The grief problem

Photo by Flickr user Derek Bridges. Click for source.I’ve got an article in The Observer about the sad history of how psychologists have misunderstood grief and why it turns out to be much more individual than traditional theories have suggested.

As well as the individual variations, it also riffs on the massive diversity of cultural grief and mourning practices.

At the beginning of Nicole Kidman’s 2008 film Australia, the audience is shown a warning. “Exercise caution when watching this film,” it says, “as it may contain images or voices of deceased persons.” The notice, perplexing for most viewers, was for the benefit of Aboriginal Australians, who may have a taboo against naming or encountering representations of the dead.

The taboo has spiritual roots relating to not disturbing spirits of the departed but anthropologist Katie Glaskin describes how the naming taboo “serves to make people ‘acutely aware’ of the person whose name is being avoided”. As a form of remembering through non-remembrance, it is a psychological mirror image of more familiar traditions where creating and cherishing a representation of the deceased is considered necessary for healthy mourning.
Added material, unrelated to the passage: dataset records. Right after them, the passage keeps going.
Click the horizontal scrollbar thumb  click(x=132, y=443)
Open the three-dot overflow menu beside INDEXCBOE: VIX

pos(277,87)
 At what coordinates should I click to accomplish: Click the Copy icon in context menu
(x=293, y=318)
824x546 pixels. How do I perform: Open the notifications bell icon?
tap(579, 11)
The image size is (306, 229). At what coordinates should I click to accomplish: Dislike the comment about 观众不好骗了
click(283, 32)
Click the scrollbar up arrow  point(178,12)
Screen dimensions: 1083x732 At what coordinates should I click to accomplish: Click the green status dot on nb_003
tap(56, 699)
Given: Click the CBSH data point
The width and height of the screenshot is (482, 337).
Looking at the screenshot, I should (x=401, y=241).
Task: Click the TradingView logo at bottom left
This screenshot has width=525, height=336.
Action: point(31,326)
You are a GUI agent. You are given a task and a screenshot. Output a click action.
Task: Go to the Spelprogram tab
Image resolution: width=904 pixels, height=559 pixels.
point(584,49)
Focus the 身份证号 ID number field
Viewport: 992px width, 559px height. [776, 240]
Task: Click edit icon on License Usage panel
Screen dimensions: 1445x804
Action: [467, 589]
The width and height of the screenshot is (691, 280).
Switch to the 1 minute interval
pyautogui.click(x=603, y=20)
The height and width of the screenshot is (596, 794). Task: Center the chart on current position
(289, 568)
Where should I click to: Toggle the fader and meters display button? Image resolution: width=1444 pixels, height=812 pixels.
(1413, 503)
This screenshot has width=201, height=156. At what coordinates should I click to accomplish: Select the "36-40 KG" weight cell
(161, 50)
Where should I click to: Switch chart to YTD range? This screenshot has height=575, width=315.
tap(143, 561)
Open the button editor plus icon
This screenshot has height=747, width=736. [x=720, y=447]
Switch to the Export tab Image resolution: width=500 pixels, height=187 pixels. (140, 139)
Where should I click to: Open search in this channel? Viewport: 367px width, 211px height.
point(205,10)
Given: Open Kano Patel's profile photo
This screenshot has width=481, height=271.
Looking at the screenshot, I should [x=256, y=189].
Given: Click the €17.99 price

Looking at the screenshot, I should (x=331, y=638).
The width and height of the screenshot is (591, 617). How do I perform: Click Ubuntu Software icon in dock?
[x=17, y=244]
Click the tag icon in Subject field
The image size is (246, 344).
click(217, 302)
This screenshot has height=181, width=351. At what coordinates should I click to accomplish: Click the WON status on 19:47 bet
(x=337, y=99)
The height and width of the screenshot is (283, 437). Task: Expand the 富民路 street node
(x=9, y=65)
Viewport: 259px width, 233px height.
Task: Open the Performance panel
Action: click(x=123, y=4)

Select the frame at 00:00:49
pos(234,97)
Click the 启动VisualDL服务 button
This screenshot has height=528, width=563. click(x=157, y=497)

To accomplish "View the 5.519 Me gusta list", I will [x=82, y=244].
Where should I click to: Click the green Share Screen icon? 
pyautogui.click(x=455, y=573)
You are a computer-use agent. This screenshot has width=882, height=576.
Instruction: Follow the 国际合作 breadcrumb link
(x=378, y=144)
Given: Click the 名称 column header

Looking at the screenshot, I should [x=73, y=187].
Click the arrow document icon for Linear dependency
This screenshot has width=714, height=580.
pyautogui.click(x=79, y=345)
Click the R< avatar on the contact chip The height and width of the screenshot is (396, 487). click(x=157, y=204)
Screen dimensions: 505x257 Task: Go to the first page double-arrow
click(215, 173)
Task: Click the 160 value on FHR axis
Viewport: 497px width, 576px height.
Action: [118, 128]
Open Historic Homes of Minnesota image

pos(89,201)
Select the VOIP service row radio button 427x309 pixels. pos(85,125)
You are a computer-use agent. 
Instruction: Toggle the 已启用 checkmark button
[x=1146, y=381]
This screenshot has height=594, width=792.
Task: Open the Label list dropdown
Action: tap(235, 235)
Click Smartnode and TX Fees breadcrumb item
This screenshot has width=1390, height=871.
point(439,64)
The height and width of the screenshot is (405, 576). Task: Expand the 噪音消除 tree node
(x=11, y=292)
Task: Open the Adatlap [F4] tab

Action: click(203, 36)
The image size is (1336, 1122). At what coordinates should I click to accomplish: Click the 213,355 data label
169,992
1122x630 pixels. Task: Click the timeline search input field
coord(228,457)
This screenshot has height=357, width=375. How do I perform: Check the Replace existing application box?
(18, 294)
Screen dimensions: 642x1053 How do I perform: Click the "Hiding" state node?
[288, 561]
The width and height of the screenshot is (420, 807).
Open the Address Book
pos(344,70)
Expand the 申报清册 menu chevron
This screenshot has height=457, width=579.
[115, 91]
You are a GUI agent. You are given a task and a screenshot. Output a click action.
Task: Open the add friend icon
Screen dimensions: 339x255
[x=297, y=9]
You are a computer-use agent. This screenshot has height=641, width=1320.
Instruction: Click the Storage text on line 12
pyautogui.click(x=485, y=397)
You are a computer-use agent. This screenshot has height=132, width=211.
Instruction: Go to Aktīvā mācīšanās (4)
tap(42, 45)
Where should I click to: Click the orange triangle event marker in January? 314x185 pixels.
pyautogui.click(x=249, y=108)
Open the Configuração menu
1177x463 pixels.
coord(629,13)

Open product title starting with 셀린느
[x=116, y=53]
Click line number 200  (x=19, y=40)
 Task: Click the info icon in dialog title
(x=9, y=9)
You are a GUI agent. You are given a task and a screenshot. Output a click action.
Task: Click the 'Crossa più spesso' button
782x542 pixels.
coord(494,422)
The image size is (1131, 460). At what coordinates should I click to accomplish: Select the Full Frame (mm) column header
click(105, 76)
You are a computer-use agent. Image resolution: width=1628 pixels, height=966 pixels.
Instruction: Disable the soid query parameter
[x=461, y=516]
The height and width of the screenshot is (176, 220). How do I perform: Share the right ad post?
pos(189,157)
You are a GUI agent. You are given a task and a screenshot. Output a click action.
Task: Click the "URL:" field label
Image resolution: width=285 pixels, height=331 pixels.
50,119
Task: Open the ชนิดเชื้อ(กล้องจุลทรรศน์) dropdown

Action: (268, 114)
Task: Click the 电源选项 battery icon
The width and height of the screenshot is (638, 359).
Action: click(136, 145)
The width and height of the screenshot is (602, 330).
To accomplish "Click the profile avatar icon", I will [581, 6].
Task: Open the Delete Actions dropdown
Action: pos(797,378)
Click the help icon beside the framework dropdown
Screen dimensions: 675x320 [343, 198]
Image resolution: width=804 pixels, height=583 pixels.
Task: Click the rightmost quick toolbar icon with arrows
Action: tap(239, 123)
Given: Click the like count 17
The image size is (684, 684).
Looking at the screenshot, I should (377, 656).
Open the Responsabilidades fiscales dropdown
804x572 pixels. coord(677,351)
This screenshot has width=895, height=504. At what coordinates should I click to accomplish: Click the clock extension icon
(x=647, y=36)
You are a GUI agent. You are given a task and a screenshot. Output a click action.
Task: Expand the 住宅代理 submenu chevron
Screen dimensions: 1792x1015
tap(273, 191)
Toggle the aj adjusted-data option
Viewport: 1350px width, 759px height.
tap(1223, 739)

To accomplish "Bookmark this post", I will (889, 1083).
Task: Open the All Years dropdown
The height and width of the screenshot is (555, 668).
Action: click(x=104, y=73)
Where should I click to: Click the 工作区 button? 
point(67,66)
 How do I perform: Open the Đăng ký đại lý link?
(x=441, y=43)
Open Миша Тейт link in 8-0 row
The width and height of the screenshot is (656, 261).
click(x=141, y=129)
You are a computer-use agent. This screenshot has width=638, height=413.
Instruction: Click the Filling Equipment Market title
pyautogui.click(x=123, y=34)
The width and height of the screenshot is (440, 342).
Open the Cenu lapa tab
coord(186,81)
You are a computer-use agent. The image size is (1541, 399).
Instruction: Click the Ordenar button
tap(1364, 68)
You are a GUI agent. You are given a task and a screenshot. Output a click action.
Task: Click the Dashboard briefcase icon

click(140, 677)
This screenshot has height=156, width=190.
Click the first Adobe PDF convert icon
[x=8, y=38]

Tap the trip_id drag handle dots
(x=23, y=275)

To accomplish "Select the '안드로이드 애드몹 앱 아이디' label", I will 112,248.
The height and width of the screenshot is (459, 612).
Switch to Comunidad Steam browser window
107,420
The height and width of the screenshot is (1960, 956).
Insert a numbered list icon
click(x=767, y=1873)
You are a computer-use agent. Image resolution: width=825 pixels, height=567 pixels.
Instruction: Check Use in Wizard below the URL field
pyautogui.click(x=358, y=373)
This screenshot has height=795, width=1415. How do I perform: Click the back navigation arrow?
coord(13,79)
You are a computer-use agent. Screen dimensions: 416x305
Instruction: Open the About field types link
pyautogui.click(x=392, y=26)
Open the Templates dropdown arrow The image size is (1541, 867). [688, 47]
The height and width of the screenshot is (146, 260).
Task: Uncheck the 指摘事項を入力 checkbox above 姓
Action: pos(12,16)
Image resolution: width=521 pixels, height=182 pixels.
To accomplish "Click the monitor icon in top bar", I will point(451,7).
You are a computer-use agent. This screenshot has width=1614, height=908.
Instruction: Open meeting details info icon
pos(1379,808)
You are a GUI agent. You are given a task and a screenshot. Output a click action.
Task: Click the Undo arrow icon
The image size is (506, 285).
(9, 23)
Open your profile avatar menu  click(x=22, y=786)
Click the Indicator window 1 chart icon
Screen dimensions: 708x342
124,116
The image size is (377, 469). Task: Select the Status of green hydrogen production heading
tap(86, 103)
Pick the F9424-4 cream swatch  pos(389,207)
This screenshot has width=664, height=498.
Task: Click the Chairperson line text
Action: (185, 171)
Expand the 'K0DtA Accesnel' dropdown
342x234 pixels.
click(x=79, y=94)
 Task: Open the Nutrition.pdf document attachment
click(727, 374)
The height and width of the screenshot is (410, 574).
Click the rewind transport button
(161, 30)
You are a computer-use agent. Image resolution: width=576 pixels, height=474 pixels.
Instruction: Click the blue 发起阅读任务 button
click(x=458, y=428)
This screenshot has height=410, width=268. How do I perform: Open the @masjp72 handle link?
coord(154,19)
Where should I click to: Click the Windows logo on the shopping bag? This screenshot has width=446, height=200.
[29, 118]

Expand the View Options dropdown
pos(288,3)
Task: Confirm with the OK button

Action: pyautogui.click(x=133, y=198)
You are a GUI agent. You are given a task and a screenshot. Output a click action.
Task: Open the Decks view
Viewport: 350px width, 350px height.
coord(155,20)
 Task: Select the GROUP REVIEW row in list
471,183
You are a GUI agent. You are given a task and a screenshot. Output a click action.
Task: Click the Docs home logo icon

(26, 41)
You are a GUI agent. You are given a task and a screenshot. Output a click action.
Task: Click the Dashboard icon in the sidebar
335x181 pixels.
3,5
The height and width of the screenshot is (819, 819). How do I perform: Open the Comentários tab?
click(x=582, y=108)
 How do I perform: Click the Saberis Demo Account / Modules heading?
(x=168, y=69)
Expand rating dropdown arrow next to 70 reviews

This underlines the fact that mourning can take place in a radically different way, based on a thoroughly different understanding of death, highlighting how any claims to a universal “psychology of grief” pale in the face of human diversity.

The article has many more examples and we’re now at a stage where the idea that we go through specific ‘stages’ of grief is untenable scientifically – but lives on due to its powerful grip on society.

This is most worrying because it has been used to pathologise people who don’t seem to be grieving ‘appropriately’, branding them as ‘in denial’ when really they’re just dealing with things in their own way.
 

Link to article in The Observer.

2 thoughts on “The grief problem”

  1. Dear Vaughan Bell,

    I read with interest your article. I studied loss for over 25 years and came to a similar conclusion that you put forward that there is no right way to grieve only “your way” and no stages to be negotiated. I have witnessed a remarkable ability of most people to negotiate grief well and thrive after loss. But I would strongly challenge the notion put forward by Dr Bonanno that most people have a short ( up to a few weeks of emotional pain) period of emotional pain. This is just simply not the case – certainly not in the UK. If you are at all interested here is a TED talk I did about loss:

    Best wishes

    Geoff Warburton

  2. Hey, you’re welcome to use my photo to illustrate your post, and I appreciate that you link to my flickr page, but you’re also obligated to also give me a photo credit. Thanks for your attention to that matter.